So, what's the problem? You probably picked up this book (or are browsing this sample chapter on the Web) because the title sounded like it might have something to do with your situation. The Preface probably fleshed out that impression a bit more. By now you probably think you have the book pretty well scoped out, and you may not be that far from the truth. But to save you a bit of time, let me be very specific about the problem (or, more accurately, the problems) that this book addresses.
The primary problem is this: You have one business application that imports and exports data in XML formats, and one that doesn't. You need to make these two applications talk to each other. The XML-enabled application may be yours, or it may belong to someone with whom you (or your application's users) need to exchange data. (Imagine an important customer or government agency sending you a letter that says, "You will receive orders from us in XML format by January 15 or be assessed a $50 penalty for each paper order.") The legacy application is most probably yours. However, the shoe may be on the other foot : Your application speaks XML, but the other guy's application doesn't. He expects you to deal with it. (Imagine an important customer sending you a letter that says, "You will receive orders from us by EDI by January 15 or be assessed a $50 penalty for each paper order.")

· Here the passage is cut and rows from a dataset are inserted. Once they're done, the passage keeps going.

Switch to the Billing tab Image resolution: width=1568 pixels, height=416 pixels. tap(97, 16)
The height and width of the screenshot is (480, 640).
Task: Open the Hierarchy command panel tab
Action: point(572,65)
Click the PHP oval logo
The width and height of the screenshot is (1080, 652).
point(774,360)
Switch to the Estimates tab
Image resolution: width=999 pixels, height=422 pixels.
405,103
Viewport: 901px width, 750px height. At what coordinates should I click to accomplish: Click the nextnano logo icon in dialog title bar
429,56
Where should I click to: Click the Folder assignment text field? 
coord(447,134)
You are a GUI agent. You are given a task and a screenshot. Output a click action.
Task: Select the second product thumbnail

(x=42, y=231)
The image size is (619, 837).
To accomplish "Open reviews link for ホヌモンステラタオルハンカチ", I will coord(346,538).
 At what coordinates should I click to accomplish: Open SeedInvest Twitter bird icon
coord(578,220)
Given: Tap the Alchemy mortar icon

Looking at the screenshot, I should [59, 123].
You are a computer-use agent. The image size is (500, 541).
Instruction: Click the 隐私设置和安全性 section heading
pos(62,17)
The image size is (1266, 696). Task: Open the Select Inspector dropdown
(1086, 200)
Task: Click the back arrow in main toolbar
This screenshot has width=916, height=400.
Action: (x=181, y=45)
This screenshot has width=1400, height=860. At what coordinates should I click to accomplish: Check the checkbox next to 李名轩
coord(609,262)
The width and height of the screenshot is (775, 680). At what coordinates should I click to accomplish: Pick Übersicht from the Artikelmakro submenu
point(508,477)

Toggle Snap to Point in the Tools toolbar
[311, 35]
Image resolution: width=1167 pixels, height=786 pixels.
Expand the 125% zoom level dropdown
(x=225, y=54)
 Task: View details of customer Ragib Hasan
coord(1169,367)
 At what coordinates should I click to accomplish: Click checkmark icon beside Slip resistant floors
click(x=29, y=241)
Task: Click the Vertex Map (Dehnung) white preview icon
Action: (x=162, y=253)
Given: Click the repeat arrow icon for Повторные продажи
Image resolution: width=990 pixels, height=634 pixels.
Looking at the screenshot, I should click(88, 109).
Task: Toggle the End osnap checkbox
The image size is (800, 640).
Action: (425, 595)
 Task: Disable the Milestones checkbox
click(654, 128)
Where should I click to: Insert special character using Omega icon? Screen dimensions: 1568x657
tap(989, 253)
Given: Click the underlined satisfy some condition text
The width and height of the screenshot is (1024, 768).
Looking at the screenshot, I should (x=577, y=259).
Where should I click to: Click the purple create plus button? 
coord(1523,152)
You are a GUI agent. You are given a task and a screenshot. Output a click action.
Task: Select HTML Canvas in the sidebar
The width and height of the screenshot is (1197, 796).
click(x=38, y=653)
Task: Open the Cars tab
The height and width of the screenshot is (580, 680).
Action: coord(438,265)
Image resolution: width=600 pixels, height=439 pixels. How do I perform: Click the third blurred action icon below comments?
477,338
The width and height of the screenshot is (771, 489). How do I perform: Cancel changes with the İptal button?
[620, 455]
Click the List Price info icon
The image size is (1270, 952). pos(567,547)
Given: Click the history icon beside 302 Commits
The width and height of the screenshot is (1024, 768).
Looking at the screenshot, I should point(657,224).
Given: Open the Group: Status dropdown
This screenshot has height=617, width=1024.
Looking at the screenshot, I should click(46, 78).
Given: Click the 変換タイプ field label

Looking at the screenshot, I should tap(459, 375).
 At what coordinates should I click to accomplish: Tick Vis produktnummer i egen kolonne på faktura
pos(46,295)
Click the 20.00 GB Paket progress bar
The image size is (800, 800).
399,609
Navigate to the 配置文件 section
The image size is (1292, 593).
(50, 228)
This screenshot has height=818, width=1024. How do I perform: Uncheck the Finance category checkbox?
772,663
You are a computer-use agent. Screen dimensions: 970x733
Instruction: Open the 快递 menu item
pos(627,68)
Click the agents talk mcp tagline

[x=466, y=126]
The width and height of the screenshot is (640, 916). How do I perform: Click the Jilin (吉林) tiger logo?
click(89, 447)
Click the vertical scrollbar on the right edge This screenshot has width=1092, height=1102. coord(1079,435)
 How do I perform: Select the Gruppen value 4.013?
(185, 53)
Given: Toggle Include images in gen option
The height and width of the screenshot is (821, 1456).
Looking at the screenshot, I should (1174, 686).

There are really two perspectives to this primary problem, and this book addresses both. According to one perspective, the application developer should just fix the stupid application so it can speak XML. From an end user 's viewpoint, this is perfectly reasonable, and I'll deal with the problem from this perspective.
From the other perspective, whoever developed the application can't or won't support XML by the time you need it (which might have been last week). There may be several reasons for this. The vendor of a commercial package may not see sufficient market demand. The vendor may have retired the product or, even worse , gone out of business. If the application was developed in-house, the original developers may be gone, retired , or dead. So, there are quite a few reasons why you might need to come up with a solution on your own. In this book I'll also deal with the problem from this perspective.
That, in about 400 words, sums up the primary problem this book addresses. However, in solving this problem from the perspective of someone who needs to come up with a solution on their own (as opposed to that of the developer who just needs to fix the stupid application), we find that the solution might apply to similar problems. Why is that? Well, if we have a method to go from a legacy flat file to XML and a method to go from XML to a legacy flat file, we have a method to go from a legacy flat file to a different legacy flat file (with XML in between). The same thing holds for other common formats such as comma-separated values ( CSV ) or Electronic Data Interchange ( EDI ). By coming up with a solution to the primary problem, we find that we have a general solution for all sorts of file format conversion problems. That is also what this book is about.
Before we leave the problem definition and start addressing the solution, there are just a couple more points we need to clarify. First, what, exactly, is a legacy application? Aside from Mr. Cafiero's pithy observation, for the purposes of this book we'll refer to a legacy application as any working application that doesn't currently provide native support for XML (that is, the application can't produce XML documents as output and consume XML documents as input).
Second, why use XML with a legacy application? That is a reasonable question, but answering it is beyond the scope of this book. In this book I assume that you have already answered that question for yourself. You're going to use XML and you have figured out why; all you want to know is how . There has been enough good general material written on the benefits of application integration and electronic commerce that I feel there's very little I can add for justification.
In regard to XML in particular, I assume that you have one application that uses XML and a legacy application that doesn't, and that you need to integrate them. To do that you need either to convert between XML and the format required by the legacy application or to build native XML support into the legacy application. You know what you need to do and why you need to do it. This book is intended to help you with how to do it.